Scaffolds are a core concept in medicinal chemistry and they can be the focus of multiple independent development efforts, over an extended period. Thus, scaffold associated properties can vary over time, possibly showing consistently increasing or decreasing trends. We posit that such trends characterize the attention that the community pays to a scaffold.

This application allows you to query ChEMBL for a scaffold (represented as a SMILES) and visualize properties of the compounds containing the scaffold over time. This functionality is analogous to Google Trends.

Currently the properties considered are

  • Unique compound counts
  • Tested assay count
  • Z-scored bioactivity
  • Solubility (log S at pH = 7.4), computed using StarDrop
  • Fsp3 (fraction of sp3 carbons, a measure of 3D-ness)
  • Chemical beauty, a measure of drug-likeness described in Bickerton et al, (Nat. Chem. Biol., 2012, 4(2), 90-98).
  • Synthetic accessibility, based on the RDKit implementation of the method by Ertl & Schuffenhauer (J. Cheminf., 2009, 1:8)
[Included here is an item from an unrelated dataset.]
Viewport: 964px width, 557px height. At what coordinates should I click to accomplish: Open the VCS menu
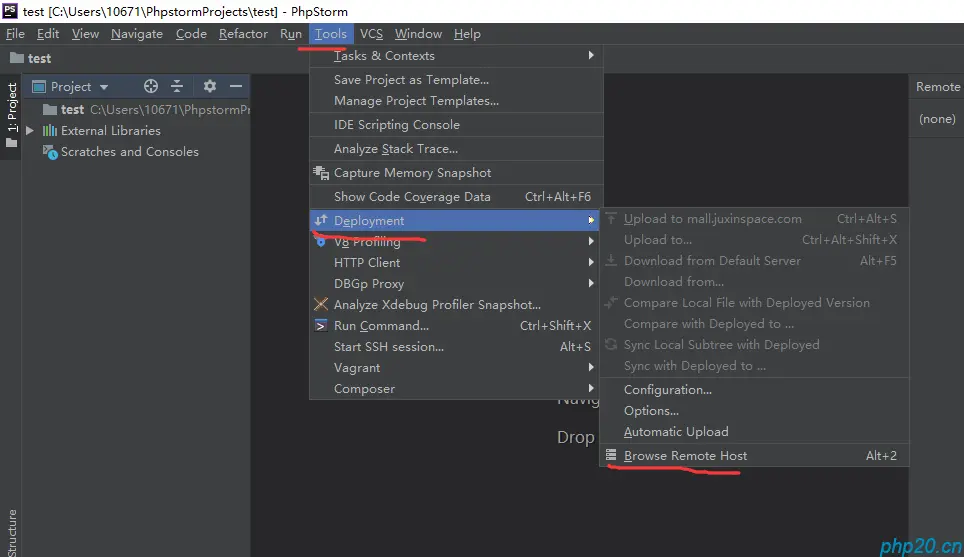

As you might expect, very small or commonly occurring scaffolds can result in long query times. We currently employ some simple heuristics to avoid querying for such cases.

For feedback and issues, please contact

How can I cite this application?

If you find this application useful, consider citing

Zdrazil, B. and Guha, R., J. Med. Chem., 2017, ASAP. DOI: 10.1021/acs.jmedchem.7b00954

Frequently Asked Questions

What version of ChEMBL are you using?
We currently use ChEMBL v23
What is the application written in?
We use the Play framework, with a PostgreSQL backend, and RDKit to support cheminformatics operations. Plotting is enabled using HighCharts
Where can I get the sources for this application?
You can get the source code for this application from its Git repository, where you can find instructions on compiling and depoying
Where can I report bugs or feature requests?
You can email Rajarshi Guha at, but filing issues on the tracker is preferred (and will have a better chance of being addressed)
Which ChEMBL assays do you consider?
Currently we consider all assays with units of Ki or IC50, with at least 5 observations, and median absolute deviation of the activity values greater than 0.No constraints are applied to species or targets
How is bioassay activity calculated?
We first compute the median and MAD for each assay that has a standard_type of Ki or IC50. We then remove assays with less than 5 observations or a MAD = 0 (correct to 4 decimal places). Next we use the median and MAD values for each assay to convert the standard_value's to robust Z-scores. The robust Z-scores are used to compute the median bioactivity trends. Currently no constraints are applied to target or species.